Starting a Wine Collection - Ten Steps to Successful StartsWhile most wine drinkers are happy to quaff their latest purchases with little thought to anything but pure enjoyment, others see wine as more of a collectable. Wine collectors come in a variety of guises – some are just out to stock their cellars with the finest wine on the planet, some buy red wine exclusively and others buy in bargain wines they might find by the case.

Then there are those with every intention of making a small fortune…eventually.

We all know wine can be a pricey commodity – you may remember reading about a pair of 170-year-old bottles of champagne being found on a shipwreck in 2011 and selling for over $78,000 each. These kinds of treasures are rare to say the least, but this doesn’t mean that anyone with the genuine desire to do so can’t make something big of what starts life as a humble wine collection.

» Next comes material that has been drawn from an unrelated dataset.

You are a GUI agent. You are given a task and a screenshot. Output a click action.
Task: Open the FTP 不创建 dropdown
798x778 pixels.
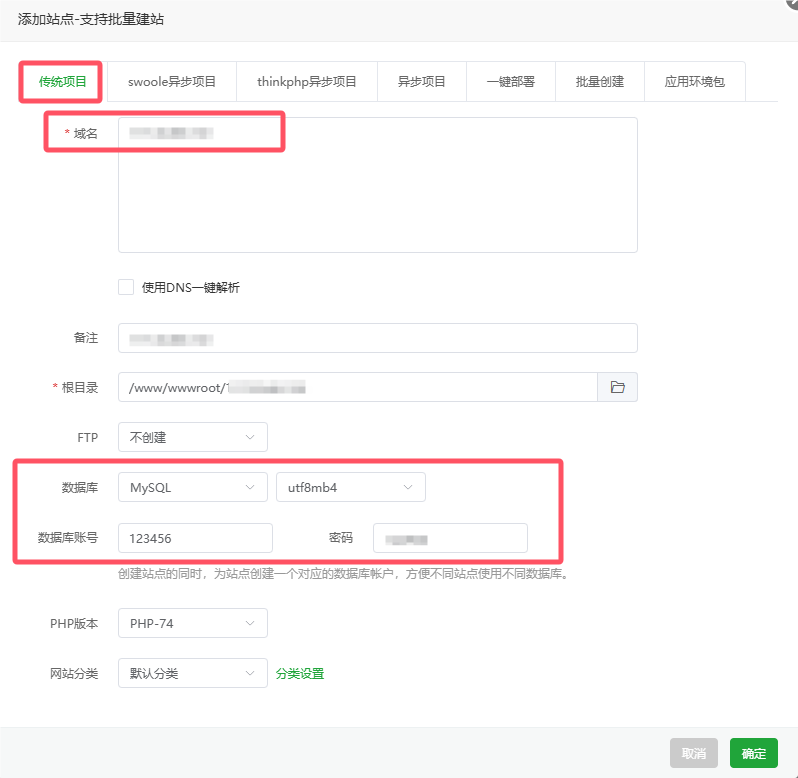[192, 437]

And with online wine delivery services now covering the UK, it’s never been easier to get the world’s finest wines delivered to your door.

So if wine collecting sounds like something you’d like to have a go at, have a look at our top ten tips for getting off to a successful and enjoyable start:

 

1 – Be Sure You Can Afford It

It’s (very!) unlikely that you’re going to make any real money from your wine collection for quite some time, which in turn means you cannot bank on it for quick returns. As such, it’s never a good idea to pump a load of money into a wine collection and leave yourself unable to pay the mortgage, cover the utilities and generally live without something of a safety net.

 

2 – Document from Day One

It’s easy to keep track of your collection when you’re only five bottles into it – five hundred bottles is another matter entirely. So to make sure you know what’s what, use a spreadsheet or any specialist software program to note down the location, purchase price, purchase date and batch number of every bottle.

 

3 – Assess You Cellar

Old wine in particular needs to be handled with gloves and stored in a cellar with a temperature of around 55°F (12 - 13°C) and 75% relative humidity. If you’re unable to provide the ideal environment, you run the risk of ruining a fair few of the bottles you invest in…something to think long and hard about before taking delivery of several cases of wine. For those with this problem there are wine storage facilities available in the major cities that offer the perfect stable environment to protect your wine investment.

 

4 – What’s it Worth Today?

Be realistic – a bottle of £4.99 wine carrying the supermarket’s own brand isn’t going to appreciate in value much over the next few decades…chances are it won’t even be drinkable! If you’re collecting with future value in mind, make sure each bottle is actually worth saving in the first place! Do your research beforehand.

 

5 – Keep the Paperwork

You might get some documentation with any given bottle of wine you buy…keep it! From the purchase receipt to any certificate of authenticity and also the contact details of the place you bought it from, you never know when you might need to verify the provenance of a wine especially if you decide to sell at auction in the future.

 

6 – Appraise and Insure

Tell your insurance company after a fire that you had a wine collection worth £5,000 and they might offer their sympathies but little else. On the other hand if you have your wine collection appraised by a professional and added to your insurance premium you’re fully covered. One tip though – get it appraised regularly as you never know how much it may have increased in value since last time. Like all commodities wine is subject to sudden market movements.

 

7 – Softly, Softly

Resist the urge to prod, poke and generally play with your wine collection – old wines in particular do not react well to being messed around with. If you intend to drink a genuinely old wine, it needs to be left completely untouched for at least four to six weeks before being opened.

 

8 – How Much?

If you find yourself being offered the chance to buy wine with a value of £1,000 for a price of £100 do you honestly think it’s the real deal? It’s easy to get hold of really old wine bottles or wine labels these days and just fill them with cheap plonk to sell on as true rarities – be aware of this tactic at all times. Every few years there is a big story about wine fraud committed by unscrupulous sharks. With wine, as with life in general, if it sounds too good to be true then in all probability it isn't true.

 

9 – Size Isn’t everything

You’re so much better off having a dozen bottles of extreme quality than ten-dozen bottles that aren’t worth anything to anyone. As such, the best advice is to always try your best to resist the temptation to buy wine by the case to fill every single hole in your cellar, just to make it look pretty. You’re buying and keeping your wines to sell on or to enjoy – not to improve the appearance of your cellar…empty bottles will work well enough for that!

 

 10 – Buy for You and You Alone

And our final tip of the ten, it can be tempting to see what everyone else is buying at the time and just follow their example. This can work but there are no guarantees – you’re much better buying in terms of what YOU want and what YOU think represents the best investment opportunity. There’s a huge difference between collecting wines you want and collecting wines you think you should – the latter brings almost no joy or satisfaction whatsoever.